## Problem to work on
In the records that follow, show each line where the word "Rotate" is present.

Stored items
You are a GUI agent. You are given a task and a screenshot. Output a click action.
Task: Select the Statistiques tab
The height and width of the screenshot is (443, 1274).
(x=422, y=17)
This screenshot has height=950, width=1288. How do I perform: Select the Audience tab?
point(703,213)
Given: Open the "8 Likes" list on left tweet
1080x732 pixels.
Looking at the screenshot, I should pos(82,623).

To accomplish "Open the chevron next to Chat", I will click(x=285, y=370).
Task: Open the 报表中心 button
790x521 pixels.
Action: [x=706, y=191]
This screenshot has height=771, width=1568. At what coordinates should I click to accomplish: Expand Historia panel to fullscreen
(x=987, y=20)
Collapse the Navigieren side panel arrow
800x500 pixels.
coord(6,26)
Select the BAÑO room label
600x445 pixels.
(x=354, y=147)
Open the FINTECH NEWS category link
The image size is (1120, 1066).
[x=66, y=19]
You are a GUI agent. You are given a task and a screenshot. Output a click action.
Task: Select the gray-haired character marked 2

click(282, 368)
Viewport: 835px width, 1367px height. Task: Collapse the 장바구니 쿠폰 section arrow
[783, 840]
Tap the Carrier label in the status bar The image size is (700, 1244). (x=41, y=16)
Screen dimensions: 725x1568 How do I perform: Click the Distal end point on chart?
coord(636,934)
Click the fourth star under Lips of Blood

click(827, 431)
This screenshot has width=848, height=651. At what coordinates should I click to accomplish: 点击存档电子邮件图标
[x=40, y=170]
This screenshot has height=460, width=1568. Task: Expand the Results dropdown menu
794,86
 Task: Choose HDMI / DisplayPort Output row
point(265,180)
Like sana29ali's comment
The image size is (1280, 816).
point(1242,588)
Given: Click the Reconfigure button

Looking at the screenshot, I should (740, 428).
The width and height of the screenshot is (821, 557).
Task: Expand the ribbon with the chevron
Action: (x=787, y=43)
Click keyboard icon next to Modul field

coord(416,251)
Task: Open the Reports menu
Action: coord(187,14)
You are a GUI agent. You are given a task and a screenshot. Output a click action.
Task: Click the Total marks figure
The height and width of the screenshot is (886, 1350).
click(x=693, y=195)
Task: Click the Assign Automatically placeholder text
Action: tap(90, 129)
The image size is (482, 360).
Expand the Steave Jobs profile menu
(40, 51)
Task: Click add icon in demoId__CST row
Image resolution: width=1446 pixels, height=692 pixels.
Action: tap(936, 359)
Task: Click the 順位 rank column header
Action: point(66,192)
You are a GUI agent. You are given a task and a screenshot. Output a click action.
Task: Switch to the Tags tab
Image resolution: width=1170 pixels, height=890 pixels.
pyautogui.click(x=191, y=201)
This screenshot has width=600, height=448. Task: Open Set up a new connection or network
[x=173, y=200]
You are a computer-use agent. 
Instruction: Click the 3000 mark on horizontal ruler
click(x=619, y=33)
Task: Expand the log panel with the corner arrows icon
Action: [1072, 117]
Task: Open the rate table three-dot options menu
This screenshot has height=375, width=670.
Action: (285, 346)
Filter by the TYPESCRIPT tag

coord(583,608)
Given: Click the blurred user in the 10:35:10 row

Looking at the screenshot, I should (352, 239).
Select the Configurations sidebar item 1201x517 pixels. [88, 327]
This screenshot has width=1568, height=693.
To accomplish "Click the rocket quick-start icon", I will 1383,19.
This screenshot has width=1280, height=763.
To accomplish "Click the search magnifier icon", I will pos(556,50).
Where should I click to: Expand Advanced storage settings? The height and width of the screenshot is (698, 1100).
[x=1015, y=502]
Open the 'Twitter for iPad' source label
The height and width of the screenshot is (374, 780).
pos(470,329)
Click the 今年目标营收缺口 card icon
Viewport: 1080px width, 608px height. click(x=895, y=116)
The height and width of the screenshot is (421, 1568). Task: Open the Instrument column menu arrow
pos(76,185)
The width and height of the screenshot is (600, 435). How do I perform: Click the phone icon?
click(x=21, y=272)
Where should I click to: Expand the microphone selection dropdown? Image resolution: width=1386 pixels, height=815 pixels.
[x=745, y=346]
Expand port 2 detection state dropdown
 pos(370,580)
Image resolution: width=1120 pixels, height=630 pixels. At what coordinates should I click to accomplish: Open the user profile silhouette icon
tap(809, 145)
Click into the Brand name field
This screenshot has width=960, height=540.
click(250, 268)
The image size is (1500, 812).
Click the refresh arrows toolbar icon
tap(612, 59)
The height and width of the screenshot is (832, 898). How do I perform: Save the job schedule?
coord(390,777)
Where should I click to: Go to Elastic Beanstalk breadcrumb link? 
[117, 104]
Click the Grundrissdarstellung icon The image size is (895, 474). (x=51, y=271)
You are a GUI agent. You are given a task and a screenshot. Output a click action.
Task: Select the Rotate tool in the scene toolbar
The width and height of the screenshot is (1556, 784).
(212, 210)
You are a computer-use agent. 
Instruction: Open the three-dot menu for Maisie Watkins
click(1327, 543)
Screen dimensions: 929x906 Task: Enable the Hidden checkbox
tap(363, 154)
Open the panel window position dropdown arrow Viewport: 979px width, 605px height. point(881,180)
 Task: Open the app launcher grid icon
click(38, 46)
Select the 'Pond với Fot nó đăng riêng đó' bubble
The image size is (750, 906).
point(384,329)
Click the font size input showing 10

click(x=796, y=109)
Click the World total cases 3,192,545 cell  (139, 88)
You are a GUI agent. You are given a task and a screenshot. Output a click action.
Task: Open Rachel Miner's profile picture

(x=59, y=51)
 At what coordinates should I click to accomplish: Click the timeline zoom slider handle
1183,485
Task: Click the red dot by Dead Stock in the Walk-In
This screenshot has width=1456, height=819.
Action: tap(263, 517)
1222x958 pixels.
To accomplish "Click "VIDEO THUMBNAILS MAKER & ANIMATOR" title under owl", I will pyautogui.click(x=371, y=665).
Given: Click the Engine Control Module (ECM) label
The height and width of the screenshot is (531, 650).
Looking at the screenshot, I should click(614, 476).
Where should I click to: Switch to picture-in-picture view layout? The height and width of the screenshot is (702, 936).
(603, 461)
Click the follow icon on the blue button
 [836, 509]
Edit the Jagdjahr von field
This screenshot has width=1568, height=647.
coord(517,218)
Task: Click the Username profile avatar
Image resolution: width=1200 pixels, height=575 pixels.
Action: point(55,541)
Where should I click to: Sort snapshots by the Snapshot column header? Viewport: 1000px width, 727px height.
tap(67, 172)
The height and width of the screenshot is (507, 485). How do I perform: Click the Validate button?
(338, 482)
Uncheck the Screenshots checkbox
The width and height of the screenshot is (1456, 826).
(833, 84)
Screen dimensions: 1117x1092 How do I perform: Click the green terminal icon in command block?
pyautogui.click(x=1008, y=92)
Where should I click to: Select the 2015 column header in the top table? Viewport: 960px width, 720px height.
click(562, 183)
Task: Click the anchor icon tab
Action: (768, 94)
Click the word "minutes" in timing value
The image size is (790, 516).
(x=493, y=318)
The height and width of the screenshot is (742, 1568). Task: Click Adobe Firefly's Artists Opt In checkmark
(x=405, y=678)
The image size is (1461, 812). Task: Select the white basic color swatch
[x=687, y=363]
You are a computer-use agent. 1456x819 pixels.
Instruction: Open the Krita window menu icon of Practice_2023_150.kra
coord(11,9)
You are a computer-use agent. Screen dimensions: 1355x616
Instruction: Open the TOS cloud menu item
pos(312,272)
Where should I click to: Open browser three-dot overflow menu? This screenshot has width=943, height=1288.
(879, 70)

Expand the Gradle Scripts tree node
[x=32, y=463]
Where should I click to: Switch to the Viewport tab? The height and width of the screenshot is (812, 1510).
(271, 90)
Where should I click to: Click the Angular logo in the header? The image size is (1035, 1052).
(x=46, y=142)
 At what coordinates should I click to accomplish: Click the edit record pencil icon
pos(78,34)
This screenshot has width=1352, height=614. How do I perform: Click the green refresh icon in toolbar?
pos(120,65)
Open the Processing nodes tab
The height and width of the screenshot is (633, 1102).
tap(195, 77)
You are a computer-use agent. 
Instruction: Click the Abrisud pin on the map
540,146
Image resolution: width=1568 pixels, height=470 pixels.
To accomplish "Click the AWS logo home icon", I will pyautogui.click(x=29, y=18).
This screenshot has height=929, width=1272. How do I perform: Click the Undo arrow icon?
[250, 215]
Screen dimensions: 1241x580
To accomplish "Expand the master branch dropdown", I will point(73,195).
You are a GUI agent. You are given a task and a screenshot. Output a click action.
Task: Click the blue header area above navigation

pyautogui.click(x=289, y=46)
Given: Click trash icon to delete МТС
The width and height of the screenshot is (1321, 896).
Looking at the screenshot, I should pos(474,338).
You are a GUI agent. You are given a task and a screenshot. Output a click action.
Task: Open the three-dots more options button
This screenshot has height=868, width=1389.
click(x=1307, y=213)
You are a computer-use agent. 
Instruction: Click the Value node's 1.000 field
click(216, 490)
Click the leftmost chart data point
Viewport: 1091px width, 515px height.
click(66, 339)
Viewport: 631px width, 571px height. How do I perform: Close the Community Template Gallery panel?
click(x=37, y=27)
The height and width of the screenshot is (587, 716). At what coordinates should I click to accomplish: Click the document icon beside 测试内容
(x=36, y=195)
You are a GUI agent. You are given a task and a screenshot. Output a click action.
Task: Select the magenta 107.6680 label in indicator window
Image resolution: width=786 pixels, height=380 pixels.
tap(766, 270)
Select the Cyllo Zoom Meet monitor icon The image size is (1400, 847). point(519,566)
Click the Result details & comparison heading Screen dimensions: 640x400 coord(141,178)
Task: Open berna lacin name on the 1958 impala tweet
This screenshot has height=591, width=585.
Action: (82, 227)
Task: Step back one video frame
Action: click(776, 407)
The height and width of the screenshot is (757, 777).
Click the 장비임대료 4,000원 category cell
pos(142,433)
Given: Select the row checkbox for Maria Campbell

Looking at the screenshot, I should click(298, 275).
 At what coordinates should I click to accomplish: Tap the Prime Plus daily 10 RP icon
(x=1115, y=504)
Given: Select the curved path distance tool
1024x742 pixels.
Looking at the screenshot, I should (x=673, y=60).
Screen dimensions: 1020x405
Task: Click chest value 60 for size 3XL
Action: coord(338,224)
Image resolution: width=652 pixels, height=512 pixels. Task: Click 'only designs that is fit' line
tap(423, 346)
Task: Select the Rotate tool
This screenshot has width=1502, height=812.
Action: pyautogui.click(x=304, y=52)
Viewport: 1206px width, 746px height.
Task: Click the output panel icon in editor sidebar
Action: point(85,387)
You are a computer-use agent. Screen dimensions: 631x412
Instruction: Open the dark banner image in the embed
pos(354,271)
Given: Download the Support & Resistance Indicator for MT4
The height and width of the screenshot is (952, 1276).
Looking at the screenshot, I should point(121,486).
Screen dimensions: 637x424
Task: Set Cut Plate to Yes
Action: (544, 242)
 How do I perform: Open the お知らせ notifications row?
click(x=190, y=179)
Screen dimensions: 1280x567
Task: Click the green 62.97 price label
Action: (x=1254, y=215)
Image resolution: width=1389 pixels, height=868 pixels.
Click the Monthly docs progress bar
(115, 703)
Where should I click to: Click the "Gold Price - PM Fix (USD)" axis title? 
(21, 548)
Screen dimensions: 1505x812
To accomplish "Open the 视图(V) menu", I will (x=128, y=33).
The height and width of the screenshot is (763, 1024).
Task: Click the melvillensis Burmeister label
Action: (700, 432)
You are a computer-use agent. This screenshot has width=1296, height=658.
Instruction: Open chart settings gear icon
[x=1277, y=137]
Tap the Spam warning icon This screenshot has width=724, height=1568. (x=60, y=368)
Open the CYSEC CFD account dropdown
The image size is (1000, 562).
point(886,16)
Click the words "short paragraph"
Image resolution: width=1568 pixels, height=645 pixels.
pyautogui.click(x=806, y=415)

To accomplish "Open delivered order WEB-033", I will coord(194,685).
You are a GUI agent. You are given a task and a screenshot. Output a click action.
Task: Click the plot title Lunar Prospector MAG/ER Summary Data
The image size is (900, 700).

## Completed exercise
Task: Select the Rotate tool in the scene toolbar
Task: Select the Rotate tool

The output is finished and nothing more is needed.